Jobs, Jobs, Jobs: From Where Will They Come?

Contrary to common perceptions, it is not the big companies, such as IBM, or Microsoft, or even Apple or Google that create jobs or even revolutionary technology revolutions. While this may sound suspect, it was proven by the Kauffman Foundation of Entrepreneurship Research Series: Firm Formation and Economic Growth. The Kauffman report cited a relatively new dataset from the U.S. government called Business Dynamics Statistics (BDS), which revealed that firms in their first year of existence add an average of three million jobs per year. Because so many firms go out of business within the first five years of their existence, firms that already exist actually lose more jobs per year than they create. In fact, the report indicated that from 1977 to 2005, existing companies were net job destroyers, losing one million net jobs per year. While the startup company may not survive after the first year or beyond year five, during its startup year, this sector of the economy is responsible for creating one million new jobs. Startups lead the way in terms of job creation. So while the behemoths like Google and IBM acquire small companies who were recent startups, it is important to appreciate that it is the startups which assume the initial risks and prove the viability of their business, and are responsible for the surge in job growth.

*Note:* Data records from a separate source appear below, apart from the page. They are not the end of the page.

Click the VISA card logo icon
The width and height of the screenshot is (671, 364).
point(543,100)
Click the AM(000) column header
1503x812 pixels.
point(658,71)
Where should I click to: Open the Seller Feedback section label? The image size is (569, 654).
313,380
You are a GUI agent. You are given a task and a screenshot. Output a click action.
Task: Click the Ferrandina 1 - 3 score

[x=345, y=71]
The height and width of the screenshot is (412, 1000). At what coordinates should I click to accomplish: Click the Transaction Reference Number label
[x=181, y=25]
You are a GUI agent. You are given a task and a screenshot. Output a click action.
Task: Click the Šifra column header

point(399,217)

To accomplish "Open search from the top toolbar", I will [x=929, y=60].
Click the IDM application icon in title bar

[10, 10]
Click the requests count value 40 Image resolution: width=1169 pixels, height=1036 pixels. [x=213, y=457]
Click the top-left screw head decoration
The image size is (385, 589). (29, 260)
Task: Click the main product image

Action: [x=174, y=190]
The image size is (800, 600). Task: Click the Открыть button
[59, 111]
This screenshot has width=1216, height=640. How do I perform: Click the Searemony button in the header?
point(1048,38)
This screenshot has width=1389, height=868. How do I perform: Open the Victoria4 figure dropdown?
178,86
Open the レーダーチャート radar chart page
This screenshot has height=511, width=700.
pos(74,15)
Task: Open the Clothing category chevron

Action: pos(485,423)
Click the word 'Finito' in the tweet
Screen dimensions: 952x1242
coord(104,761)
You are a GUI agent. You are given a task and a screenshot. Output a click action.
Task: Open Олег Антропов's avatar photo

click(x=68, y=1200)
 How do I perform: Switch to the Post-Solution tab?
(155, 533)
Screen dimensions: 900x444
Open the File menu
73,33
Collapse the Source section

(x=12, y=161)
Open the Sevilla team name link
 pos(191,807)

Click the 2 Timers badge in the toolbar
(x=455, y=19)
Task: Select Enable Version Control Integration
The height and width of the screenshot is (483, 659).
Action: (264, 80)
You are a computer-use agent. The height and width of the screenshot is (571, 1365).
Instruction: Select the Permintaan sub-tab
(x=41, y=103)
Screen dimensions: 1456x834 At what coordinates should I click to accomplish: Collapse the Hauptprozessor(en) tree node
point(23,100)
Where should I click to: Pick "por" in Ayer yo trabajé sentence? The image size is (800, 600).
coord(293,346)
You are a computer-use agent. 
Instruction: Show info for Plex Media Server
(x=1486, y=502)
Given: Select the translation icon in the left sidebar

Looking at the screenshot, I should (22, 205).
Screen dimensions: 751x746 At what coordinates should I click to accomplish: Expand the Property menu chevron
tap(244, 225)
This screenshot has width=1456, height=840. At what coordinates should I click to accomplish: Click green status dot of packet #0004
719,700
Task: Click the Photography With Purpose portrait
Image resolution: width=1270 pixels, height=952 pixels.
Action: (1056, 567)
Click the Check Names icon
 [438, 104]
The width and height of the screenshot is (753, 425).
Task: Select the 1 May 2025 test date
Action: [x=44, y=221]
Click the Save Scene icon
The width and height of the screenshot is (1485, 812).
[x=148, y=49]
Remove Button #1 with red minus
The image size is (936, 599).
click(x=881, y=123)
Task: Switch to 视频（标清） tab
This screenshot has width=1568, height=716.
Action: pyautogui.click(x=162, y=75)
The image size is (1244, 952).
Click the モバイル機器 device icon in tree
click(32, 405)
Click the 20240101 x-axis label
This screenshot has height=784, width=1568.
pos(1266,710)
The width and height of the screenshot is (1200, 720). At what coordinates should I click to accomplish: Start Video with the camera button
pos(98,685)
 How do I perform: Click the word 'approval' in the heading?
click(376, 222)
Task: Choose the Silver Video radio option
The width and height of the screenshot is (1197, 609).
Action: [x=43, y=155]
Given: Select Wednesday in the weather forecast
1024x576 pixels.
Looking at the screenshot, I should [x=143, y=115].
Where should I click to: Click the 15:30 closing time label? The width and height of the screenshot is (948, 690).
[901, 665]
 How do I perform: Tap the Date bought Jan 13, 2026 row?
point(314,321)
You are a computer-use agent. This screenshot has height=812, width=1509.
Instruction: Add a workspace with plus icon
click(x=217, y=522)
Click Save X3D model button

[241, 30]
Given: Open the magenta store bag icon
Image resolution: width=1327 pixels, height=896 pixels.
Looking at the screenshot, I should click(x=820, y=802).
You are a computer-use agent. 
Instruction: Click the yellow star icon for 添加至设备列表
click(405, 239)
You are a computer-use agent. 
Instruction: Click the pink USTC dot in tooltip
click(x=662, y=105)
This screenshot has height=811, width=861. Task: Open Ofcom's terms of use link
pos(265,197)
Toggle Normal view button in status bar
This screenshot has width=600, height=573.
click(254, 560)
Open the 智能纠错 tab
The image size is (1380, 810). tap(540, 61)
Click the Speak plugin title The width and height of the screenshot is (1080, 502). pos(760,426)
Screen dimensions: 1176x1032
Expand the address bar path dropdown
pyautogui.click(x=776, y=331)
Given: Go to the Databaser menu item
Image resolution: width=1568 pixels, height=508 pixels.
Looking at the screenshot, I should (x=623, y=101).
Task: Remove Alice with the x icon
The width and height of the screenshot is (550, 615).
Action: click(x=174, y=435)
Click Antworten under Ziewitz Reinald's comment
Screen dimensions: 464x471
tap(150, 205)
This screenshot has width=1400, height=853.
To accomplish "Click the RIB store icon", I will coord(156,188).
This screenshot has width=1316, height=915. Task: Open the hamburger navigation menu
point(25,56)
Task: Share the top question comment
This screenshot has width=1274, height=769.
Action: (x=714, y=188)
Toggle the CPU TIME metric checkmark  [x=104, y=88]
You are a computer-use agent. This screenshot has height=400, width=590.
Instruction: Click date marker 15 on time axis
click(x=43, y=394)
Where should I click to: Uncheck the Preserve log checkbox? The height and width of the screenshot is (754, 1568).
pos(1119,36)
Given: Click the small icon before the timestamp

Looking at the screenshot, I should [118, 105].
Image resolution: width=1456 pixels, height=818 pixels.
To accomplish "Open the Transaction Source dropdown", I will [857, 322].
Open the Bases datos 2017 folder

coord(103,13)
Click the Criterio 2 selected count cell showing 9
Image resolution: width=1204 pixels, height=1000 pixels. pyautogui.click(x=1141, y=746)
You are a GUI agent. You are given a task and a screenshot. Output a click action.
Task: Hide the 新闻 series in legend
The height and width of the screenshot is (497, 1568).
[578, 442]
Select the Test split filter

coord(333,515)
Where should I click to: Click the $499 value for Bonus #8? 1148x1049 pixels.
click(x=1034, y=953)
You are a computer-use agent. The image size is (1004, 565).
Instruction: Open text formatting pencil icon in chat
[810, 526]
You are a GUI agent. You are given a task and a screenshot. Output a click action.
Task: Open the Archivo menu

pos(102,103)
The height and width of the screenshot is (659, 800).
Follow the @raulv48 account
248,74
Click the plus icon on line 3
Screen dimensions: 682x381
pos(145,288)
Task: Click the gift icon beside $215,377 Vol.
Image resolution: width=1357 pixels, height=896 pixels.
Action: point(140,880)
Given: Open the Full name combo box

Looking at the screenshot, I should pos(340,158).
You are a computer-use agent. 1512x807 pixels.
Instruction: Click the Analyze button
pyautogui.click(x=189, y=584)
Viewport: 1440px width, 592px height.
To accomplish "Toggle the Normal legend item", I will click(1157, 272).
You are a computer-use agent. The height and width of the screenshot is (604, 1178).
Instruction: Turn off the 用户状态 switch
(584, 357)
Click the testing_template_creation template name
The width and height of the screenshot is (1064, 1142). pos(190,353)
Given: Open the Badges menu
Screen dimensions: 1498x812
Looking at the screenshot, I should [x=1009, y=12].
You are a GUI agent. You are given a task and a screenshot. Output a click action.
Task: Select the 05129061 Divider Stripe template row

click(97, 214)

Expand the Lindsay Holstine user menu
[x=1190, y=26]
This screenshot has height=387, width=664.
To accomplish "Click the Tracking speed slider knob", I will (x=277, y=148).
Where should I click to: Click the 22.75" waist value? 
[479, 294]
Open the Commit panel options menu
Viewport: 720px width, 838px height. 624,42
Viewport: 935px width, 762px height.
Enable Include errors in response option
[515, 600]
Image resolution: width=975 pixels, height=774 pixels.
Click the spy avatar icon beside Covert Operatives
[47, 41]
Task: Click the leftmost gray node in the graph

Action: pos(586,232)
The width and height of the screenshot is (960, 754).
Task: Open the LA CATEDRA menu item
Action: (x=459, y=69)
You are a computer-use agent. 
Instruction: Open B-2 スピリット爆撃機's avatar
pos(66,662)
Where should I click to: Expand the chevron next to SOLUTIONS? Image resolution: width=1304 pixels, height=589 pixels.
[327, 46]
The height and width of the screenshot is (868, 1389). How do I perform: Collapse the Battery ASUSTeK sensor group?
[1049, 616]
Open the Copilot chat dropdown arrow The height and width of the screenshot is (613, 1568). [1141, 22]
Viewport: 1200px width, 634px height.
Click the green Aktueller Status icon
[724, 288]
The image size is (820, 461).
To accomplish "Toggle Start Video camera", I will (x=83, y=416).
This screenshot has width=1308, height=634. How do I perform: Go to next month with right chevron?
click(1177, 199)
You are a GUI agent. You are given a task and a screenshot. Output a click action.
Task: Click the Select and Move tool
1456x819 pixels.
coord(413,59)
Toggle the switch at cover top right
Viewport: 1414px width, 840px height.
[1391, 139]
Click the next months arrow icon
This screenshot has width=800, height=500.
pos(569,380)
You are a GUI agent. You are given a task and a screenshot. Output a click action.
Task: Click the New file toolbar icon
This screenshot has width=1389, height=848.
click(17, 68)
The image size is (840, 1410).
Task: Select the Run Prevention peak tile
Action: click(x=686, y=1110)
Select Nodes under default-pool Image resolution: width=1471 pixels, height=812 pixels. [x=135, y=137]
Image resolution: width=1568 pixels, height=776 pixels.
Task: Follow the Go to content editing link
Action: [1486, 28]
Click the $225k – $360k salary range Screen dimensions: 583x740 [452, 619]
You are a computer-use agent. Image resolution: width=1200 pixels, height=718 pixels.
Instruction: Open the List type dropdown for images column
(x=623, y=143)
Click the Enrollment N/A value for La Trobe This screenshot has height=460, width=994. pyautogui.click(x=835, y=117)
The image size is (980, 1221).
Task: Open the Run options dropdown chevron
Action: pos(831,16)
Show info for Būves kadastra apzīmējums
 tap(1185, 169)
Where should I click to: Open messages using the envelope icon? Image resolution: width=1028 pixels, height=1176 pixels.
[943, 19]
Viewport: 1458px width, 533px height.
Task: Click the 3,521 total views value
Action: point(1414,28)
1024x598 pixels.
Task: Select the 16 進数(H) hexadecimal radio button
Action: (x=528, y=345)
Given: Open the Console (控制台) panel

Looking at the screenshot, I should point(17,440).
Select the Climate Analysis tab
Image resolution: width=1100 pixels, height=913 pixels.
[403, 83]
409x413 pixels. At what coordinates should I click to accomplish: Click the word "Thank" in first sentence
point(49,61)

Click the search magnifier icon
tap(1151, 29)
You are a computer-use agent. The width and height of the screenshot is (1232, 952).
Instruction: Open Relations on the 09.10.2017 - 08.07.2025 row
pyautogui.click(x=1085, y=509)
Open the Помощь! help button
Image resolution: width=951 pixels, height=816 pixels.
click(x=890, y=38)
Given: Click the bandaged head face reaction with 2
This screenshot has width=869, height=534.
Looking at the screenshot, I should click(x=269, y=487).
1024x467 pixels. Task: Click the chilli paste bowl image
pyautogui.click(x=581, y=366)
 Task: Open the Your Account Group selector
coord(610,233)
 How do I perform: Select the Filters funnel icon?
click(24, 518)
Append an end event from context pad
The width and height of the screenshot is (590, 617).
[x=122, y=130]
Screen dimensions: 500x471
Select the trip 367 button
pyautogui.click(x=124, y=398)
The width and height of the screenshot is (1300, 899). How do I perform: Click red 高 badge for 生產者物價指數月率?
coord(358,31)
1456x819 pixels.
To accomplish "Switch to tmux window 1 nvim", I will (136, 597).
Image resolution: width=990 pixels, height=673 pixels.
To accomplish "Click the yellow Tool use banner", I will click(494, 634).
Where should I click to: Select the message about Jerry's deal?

Vivek Wadhwa is an entrepreneur turned scholar. He is Visiting Scholar at the School of Information at UC-Berkeley, Senior Research Associate at Harvard Law School and Director of Research at the Center for Entrepreneurship and Research Commercialization at Duke University. In reporting about the Kauffman findings, he concludes that since we cannot count on the Intels or the Microsofts to create employment, business incentives such as tax benefits to remain operational in a state should favor startups over large multi-nationals. His recipe for creating new jobs is to focus attention on helping the small entrepreneur.

There is great debate raging as to whether the U.S. should have bailed out the big banks and automobile manufacturers. Wadhwa provides a thought provoking argument to gear public policy towards startups. Examples of such public policy include patent protection laws, seed financing, tax breaks, education and infrastructure all aimed to help the little guy.

To piggy back arguments to encourage public policies to support the little guy, William Dunkelberg, Chief Economist for the National Federation of Independent Business, takes exception to economic arguments being made to legislate greater policies to encourage more spending. An argument being made by some today is that the “rich” deserve to have their taxes increase, and furthermore, if they pay less in taxes, they will save it, which will not jump-start the economy. The argument is that “poorer” people spend more, and spending greases the wheels of the economy better than savings do. What Dunkelberg points out is that for banks to lend, someone on the other side must be saving and deploying funds into the financial system. Also, most startup businesses are financed through hard-earned savings of the entrepreneur. So, the seeds for job creation which will come from startups and small entrepreneurs, stem from savings.

Let’s hope and vote for public policies that promote savings and fiscal responsibility, especially for the little guy who is the driver of the economy, yet ironically so often and easily overlooked.